Bruce Freed, the president and co-founder of CPA, told Rewire.News corporations frequently donate to political organizations on both sides of the aisle. However, “what’s absolutely critical” to understand, he says, is that companies give to political organizations, but aren’t “paying attention to the consequences of the contributions.”

“They are associated with the outcomes because they facilitated the outcomes,” Freed said. “If you take a look at Georgia, that $1.2 million that the Republican State Leadership Committee spent in the Georgia state elections in 2018 was critical for electing a legislature, then that then, in turn, passes extreme legislation.”

Freed added that “it can hurt companies” to be associated with the “controversial outcomes” of their political spending. “There are business consequences, bottom-line consequences, [and] reputational consequences that can really harm companies,” he said.

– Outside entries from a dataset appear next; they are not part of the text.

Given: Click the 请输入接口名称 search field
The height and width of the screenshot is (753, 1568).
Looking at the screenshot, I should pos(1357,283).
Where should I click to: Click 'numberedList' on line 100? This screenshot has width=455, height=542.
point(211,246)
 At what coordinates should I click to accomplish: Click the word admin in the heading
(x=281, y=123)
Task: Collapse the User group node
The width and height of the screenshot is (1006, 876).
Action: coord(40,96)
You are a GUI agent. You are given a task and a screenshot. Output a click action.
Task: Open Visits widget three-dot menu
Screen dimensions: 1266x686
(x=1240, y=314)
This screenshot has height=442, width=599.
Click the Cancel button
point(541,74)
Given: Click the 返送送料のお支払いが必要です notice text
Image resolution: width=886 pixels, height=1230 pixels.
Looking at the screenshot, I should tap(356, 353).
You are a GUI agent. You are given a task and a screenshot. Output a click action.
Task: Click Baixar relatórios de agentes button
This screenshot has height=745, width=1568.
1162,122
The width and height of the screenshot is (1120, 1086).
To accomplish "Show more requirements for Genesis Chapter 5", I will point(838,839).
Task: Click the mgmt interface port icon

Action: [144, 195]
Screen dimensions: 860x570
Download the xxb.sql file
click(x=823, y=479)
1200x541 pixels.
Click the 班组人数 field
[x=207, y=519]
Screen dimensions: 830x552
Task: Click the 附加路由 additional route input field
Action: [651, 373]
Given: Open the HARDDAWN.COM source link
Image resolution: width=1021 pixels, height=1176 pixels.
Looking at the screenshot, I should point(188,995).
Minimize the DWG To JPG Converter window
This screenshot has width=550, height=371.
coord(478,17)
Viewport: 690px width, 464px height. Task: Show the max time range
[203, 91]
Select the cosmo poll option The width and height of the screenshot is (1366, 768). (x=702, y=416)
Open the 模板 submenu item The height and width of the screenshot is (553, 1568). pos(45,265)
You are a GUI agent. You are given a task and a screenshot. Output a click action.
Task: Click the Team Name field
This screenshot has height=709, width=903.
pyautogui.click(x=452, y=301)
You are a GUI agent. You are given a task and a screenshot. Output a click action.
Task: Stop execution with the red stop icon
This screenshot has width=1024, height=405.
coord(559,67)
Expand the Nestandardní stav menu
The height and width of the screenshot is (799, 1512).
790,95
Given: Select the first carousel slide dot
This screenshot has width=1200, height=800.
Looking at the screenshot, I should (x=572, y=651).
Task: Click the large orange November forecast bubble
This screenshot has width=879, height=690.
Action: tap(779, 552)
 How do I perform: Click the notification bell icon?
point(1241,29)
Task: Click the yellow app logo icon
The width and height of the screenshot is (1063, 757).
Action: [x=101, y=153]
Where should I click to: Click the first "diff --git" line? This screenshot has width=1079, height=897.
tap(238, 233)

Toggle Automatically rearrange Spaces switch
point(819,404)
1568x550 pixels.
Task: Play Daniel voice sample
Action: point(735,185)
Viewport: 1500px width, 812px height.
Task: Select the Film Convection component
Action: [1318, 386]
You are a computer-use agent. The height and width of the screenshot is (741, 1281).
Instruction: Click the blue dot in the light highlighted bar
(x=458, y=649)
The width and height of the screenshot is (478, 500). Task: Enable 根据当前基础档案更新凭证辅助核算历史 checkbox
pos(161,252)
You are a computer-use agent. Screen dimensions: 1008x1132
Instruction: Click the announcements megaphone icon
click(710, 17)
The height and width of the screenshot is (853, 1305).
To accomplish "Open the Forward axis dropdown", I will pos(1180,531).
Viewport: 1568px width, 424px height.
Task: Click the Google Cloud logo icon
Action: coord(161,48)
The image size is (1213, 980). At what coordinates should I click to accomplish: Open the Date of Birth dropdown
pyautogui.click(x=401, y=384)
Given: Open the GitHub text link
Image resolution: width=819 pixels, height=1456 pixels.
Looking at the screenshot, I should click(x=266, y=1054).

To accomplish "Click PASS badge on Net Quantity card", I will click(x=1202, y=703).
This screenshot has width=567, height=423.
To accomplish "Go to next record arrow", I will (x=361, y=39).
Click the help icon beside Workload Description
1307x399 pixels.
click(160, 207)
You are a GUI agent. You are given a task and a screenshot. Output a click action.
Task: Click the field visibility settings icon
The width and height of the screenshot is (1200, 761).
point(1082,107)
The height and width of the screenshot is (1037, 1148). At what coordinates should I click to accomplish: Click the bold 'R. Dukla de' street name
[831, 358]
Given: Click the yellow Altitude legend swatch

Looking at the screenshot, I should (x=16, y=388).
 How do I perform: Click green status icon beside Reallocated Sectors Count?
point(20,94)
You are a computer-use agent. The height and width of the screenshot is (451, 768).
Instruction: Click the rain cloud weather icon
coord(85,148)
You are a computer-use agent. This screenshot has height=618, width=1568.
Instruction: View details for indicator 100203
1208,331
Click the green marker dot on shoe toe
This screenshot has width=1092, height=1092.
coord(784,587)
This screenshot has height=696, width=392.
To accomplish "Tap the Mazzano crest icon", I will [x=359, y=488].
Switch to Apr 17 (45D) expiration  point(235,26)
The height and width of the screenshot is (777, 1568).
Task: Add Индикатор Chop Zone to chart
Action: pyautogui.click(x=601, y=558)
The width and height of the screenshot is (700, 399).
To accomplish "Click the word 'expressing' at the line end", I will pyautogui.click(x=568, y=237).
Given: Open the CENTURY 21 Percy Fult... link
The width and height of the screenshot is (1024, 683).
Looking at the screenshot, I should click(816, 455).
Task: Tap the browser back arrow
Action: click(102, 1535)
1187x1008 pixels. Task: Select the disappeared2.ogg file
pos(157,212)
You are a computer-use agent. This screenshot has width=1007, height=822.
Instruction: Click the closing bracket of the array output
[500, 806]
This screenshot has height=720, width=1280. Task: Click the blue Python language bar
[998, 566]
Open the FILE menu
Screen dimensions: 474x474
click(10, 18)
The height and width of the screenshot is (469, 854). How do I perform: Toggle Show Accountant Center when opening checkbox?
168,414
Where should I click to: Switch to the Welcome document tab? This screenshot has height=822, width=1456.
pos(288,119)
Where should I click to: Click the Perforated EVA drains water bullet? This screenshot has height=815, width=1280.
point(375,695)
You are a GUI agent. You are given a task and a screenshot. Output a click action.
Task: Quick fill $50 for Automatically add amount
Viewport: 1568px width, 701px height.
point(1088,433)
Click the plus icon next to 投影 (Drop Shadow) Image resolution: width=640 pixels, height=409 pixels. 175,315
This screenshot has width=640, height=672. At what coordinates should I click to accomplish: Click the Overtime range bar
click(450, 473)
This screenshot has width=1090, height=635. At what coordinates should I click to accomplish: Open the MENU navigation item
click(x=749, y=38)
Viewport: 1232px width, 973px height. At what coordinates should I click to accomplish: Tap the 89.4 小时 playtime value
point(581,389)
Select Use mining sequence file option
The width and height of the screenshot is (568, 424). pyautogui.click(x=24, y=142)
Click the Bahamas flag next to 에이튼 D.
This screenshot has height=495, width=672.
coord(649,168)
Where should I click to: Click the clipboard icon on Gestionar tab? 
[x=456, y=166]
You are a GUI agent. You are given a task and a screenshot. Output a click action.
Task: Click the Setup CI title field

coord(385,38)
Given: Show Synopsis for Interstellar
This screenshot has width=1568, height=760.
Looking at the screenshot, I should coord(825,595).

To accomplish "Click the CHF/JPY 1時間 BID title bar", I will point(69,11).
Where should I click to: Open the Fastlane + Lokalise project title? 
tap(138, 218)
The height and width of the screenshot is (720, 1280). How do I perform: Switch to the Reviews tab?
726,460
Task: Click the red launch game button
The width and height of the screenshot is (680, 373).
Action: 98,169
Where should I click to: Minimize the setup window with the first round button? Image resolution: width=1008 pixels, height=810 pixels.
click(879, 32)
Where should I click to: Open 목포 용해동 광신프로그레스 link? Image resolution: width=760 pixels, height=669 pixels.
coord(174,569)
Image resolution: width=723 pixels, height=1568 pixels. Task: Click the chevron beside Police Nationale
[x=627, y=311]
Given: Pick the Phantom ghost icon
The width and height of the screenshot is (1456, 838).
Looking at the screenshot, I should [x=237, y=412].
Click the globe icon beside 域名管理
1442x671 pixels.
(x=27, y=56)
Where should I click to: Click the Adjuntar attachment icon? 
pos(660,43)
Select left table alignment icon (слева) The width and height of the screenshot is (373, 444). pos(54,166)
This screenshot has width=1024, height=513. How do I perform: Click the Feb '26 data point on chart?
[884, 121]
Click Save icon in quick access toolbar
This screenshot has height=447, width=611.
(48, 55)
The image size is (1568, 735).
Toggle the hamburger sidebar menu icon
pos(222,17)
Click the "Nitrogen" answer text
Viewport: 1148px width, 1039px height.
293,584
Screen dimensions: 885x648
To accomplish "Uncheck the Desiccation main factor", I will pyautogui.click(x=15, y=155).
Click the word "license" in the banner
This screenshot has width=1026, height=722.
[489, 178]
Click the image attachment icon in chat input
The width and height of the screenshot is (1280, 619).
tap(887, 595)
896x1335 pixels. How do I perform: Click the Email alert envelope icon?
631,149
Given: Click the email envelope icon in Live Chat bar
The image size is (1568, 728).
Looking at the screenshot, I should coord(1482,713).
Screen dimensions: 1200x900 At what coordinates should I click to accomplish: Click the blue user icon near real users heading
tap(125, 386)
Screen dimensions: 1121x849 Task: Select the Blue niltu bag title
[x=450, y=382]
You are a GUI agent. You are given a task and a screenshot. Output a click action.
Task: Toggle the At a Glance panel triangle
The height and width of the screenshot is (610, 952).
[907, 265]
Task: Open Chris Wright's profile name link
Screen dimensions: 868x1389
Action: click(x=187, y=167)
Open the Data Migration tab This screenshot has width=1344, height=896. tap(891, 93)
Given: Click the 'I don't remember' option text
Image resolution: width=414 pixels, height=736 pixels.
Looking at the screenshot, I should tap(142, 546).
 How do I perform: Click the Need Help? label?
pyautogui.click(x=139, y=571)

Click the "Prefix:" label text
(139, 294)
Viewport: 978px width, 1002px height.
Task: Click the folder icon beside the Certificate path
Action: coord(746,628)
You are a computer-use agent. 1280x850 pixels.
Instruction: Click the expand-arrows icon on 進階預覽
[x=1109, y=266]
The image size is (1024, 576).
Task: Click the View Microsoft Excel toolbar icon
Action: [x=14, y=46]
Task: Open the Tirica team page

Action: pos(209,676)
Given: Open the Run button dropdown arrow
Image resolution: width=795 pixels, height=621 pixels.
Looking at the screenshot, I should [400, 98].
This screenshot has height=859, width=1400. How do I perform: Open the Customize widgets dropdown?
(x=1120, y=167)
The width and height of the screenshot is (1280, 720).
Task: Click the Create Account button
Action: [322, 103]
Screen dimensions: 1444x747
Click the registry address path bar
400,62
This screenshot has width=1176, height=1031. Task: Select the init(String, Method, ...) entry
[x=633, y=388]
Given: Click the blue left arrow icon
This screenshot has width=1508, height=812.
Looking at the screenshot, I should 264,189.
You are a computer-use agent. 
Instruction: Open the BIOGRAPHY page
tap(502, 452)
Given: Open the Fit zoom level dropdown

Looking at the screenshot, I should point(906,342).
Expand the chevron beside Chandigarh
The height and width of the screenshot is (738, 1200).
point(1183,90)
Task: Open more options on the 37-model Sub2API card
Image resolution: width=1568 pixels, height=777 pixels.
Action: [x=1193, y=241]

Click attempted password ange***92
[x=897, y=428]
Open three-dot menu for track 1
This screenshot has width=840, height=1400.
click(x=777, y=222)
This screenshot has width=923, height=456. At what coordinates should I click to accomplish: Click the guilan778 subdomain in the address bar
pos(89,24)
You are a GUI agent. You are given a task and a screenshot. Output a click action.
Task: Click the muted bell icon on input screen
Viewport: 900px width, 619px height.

There is evidence that consumer backlash can make a difference in how corporations allocate their spending. Freed pointed to a 2018 decision by Publix to halt political spending after it faced criticism for hefty donations to Florida Republican gubernatorial candidate Adam Putnam, who was endorsed by the National Rifle Association (NRA) in the state’s 2018 GOP primary. After a 2018 report from the Tampa Bay Times found that Publix had given Putnam over $670,000 in the three years prior, the grocer faced threats of a boycott and die-ins, led by activists including survivors of the Parkland shooting.

A 2018 CPA report underscored this, finding that in a polarized political climate this makes companies “highly vulnerable to reputational and financial risks, even if these risks have not fully materialized yet.” Companies “don’t get a free pass for their political spending,” Freed said. “And this spending through the third-party groups, you know, really poses a real challenge that they need to deal with.”